TASK DESCRIPTION:
Reproduce the section of the listing that begins at the line containing "Task: Click the Swap Fill and Stroke arrow" and finishes at the line containing "Viewport: 1024px width, 700px height.". Include both end lines and nothing beyond them.

EXERCISE DATA:
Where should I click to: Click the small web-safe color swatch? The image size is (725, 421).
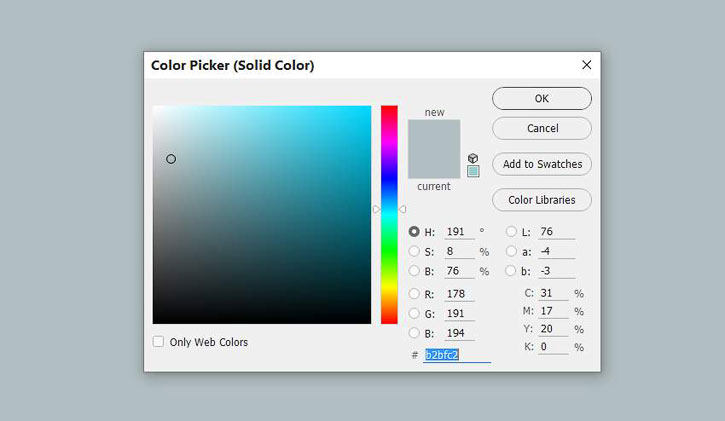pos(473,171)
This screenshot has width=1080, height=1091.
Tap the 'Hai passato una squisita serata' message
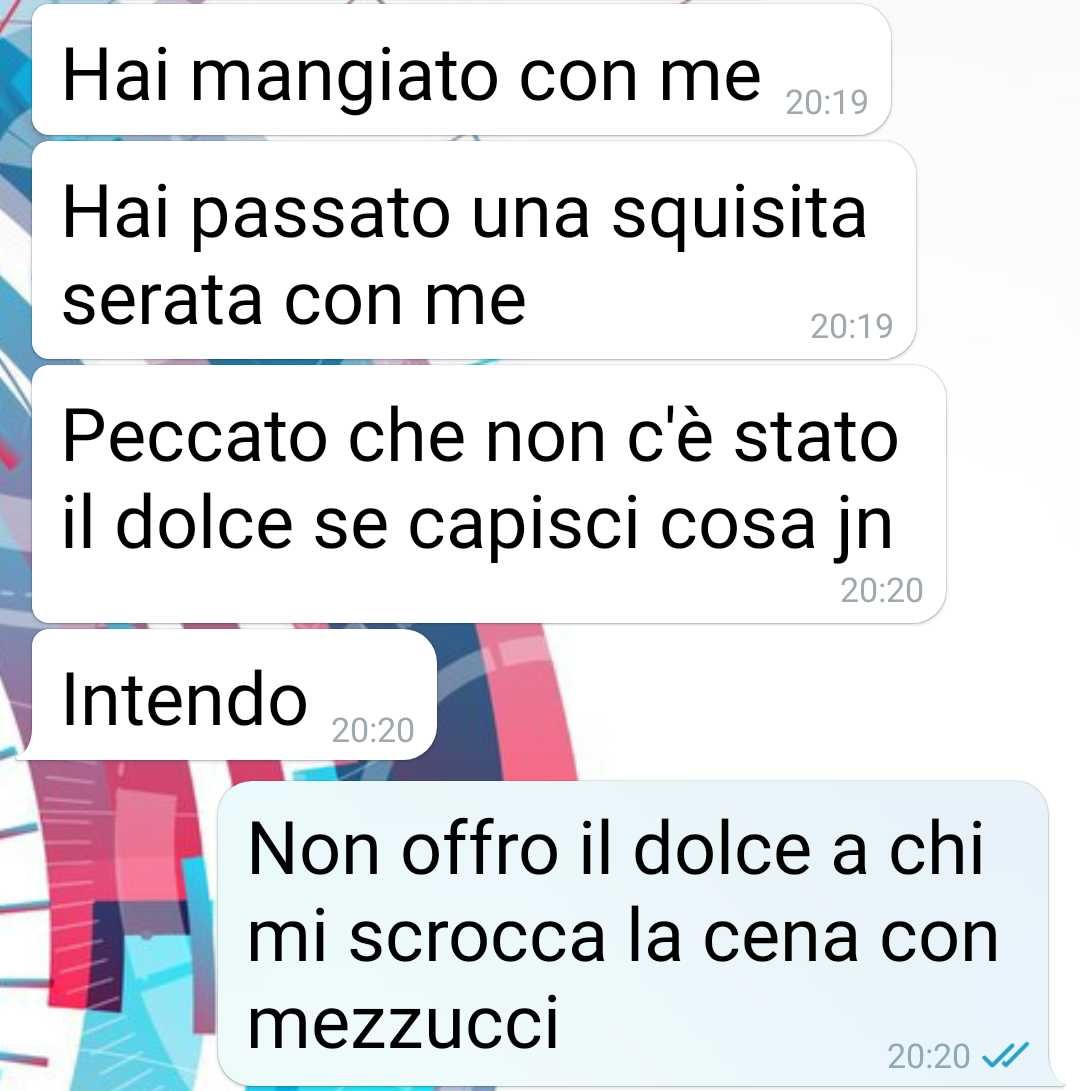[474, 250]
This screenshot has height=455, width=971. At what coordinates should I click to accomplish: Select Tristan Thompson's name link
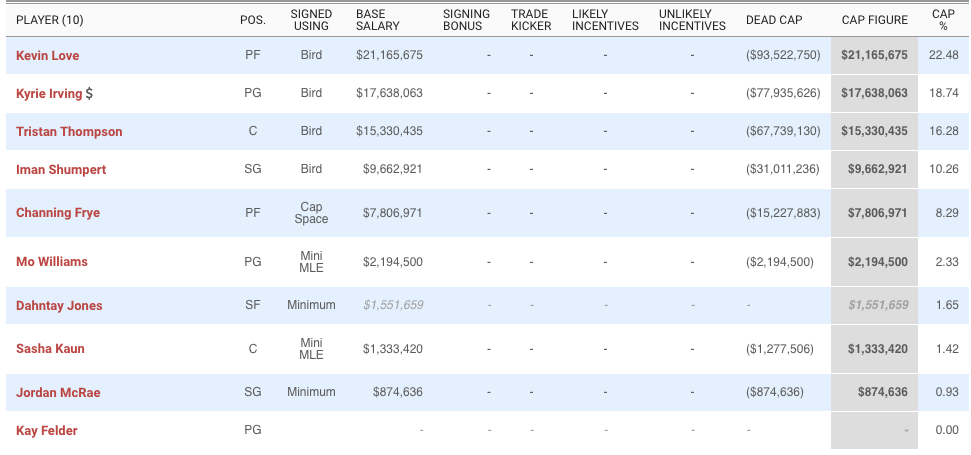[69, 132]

* * *

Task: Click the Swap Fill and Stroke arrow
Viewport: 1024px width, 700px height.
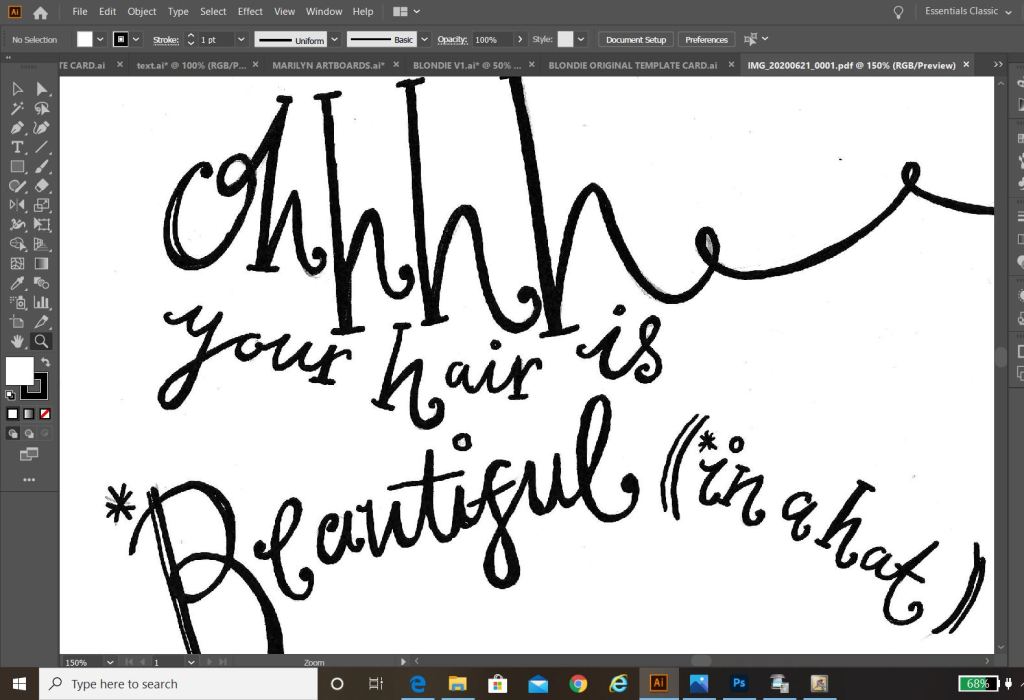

EXPECTED ANSWER:
Task: Click the Swap Fill and Stroke arrow
Viewport: 1024px width, 700px height.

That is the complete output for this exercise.